Listed entries
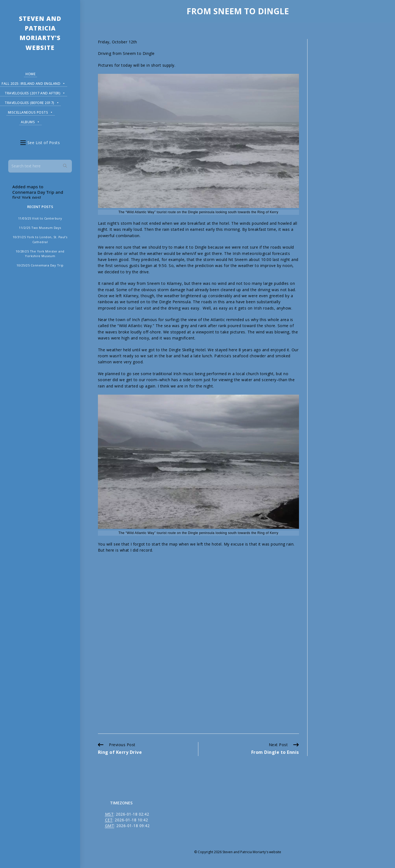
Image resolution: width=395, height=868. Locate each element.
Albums (30, 121)
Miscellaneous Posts (31, 112)
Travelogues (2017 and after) (35, 92)
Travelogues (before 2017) (32, 102)
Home (30, 74)
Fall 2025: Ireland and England (34, 83)
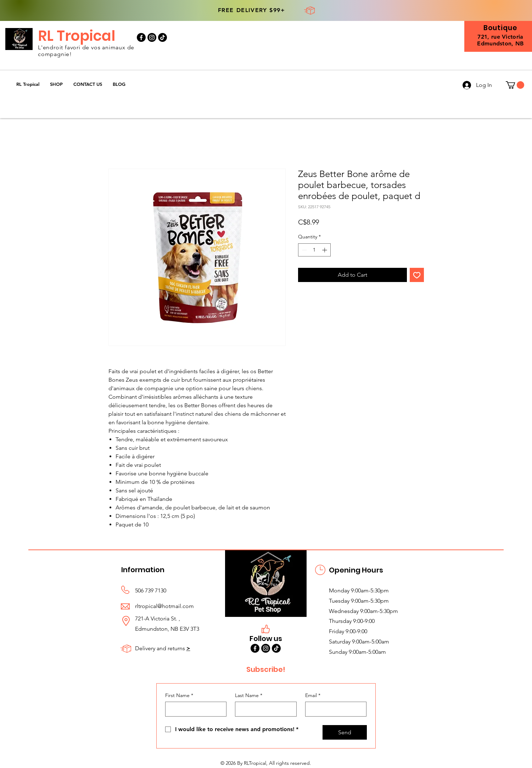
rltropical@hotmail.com (164, 606)
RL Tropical (77, 36)
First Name (179, 696)
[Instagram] (152, 37)
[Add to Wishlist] (417, 275)
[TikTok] (162, 37)
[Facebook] (141, 37)
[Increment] (325, 250)
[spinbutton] (314, 250)
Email (313, 696)
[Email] (334, 709)
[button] (56, 84)
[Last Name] (264, 709)
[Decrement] (303, 250)
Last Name (248, 696)
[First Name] (194, 709)
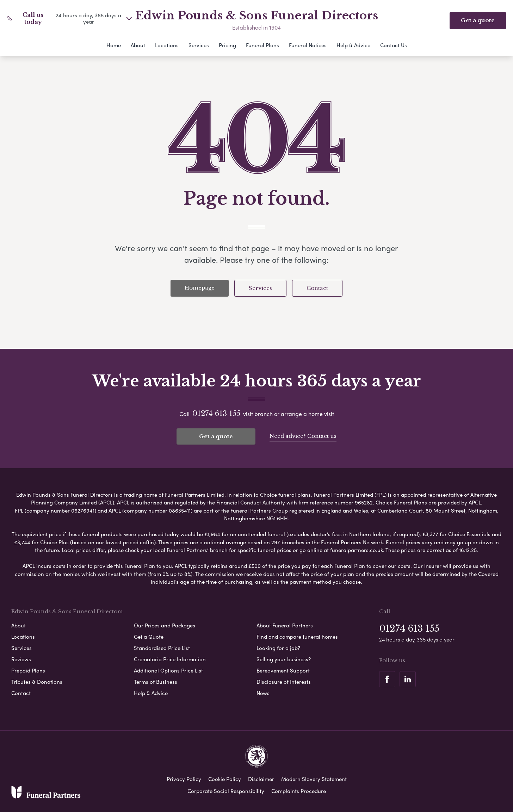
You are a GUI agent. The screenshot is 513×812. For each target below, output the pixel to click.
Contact (317, 288)
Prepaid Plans (28, 670)
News (263, 692)
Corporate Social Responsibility (226, 790)
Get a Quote (149, 636)
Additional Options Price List (168, 670)
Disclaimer (261, 778)
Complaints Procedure (298, 790)
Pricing (227, 45)
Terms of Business (155, 681)
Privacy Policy (184, 778)
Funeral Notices (308, 45)
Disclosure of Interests (284, 681)
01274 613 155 (216, 414)
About (138, 45)
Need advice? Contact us (303, 435)
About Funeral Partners (285, 625)
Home (113, 45)
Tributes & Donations (37, 681)
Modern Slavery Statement (314, 778)
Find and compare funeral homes (297, 636)
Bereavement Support (283, 670)
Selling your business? (284, 658)
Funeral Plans (262, 45)
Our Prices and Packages (165, 625)
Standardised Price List (162, 647)
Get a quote (216, 436)
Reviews (21, 658)
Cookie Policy (224, 778)
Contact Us (394, 45)
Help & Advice (353, 45)
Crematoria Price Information (170, 658)
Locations (167, 45)
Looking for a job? (278, 647)
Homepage (199, 287)
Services (199, 45)
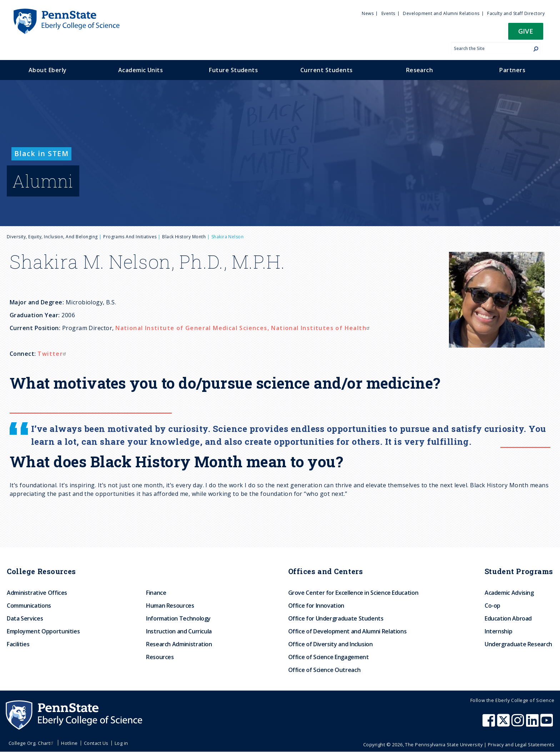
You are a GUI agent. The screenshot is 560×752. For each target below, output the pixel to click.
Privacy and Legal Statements (521, 744)
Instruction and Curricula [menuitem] (179, 631)
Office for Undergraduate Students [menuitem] (336, 618)
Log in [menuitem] (121, 743)
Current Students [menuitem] (326, 70)
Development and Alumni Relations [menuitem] (441, 13)
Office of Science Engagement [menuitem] (329, 657)
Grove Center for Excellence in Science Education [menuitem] (353, 593)
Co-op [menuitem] (492, 606)
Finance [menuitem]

Challenge
Copy out every line of the material above word for word, leaving out the pictures.

Finished exercise
Image resolution: width=395, height=868. Locate each element.
Albums (30, 121)
Miscellaneous Posts (31, 112)
Travelogues (2017 and after) (35, 92)
Travelogues (before 2017) (32, 102)
Home (30, 74)
Fall 2025: Ireland and England (34, 83)
rltropical@hotmail.com (164, 606)
RL Tropical (77, 36)
First Name (179, 696)
[Instagram] (152, 37)
[Add to Wishlist] (417, 275)
[TikTok] (162, 37)
[Facebook] (141, 37)
[Increment] (325, 250)
[spinbutton] (314, 250)
Email (313, 696)
[Email] (334, 709)
[button] (56, 84)
[Last Name] (264, 709)
[Decrement] (303, 250)
Last Name (248, 696)
[First Name] (194, 709)
You are a GUI agent. The screenshot is 513×812. For each target below, output the pixel to click.
Contact (317, 288)
Prepaid Plans (28, 670)
News (263, 692)
Corporate Social Responsibility (226, 790)
Get a Quote (149, 636)
Additional Options Price List (168, 670)
Disclaimer (261, 778)
Complaints Procedure (298, 790)
Pricing (227, 45)
Terms of Business (155, 681)
Privacy Policy (184, 778)
Funeral Notices (308, 45)
Disclosure of Interests (284, 681)
01274 613 155 (216, 414)
About (138, 45)
Need advice? Contact us (303, 435)
About Funeral Partners (285, 625)
Home (113, 45)
Tributes & Donations (37, 681)
Modern Slavery Statement (314, 778)
Find and compare funeral homes (297, 636)
Bereavement Support (283, 670)
Selling your business? (284, 658)
Funeral Plans (262, 45)
Our Prices and Packages (165, 625)
Standardised Price List (162, 647)
Get a quote (216, 436)
Reviews (21, 658)
Cookie Policy (224, 778)
Contact Us (394, 45)
Help & Advice (353, 45)
Crematoria Price Information (170, 658)
Locations (167, 45)
Looking for a job? (278, 647)
Homepage (199, 287)
Services (199, 45)
You are a GUI agent. The screenshot is 560×752. For each target below, output the pixel to click.
Privacy and Legal Statements (521, 744)
Instruction and Curricula [menuitem] (179, 631)
Office for Undergraduate Students [menuitem] (336, 618)
Log in [menuitem] (121, 743)
Current Students [menuitem] (326, 70)
Development and Alumni Relations [menuitem] (441, 13)
Office of Science Engagement [menuitem] (329, 657)
Grove Center for Excellence in Science Education [menuitem] (353, 593)
Co-op [menuitem] (492, 606)
Finance [menuitem]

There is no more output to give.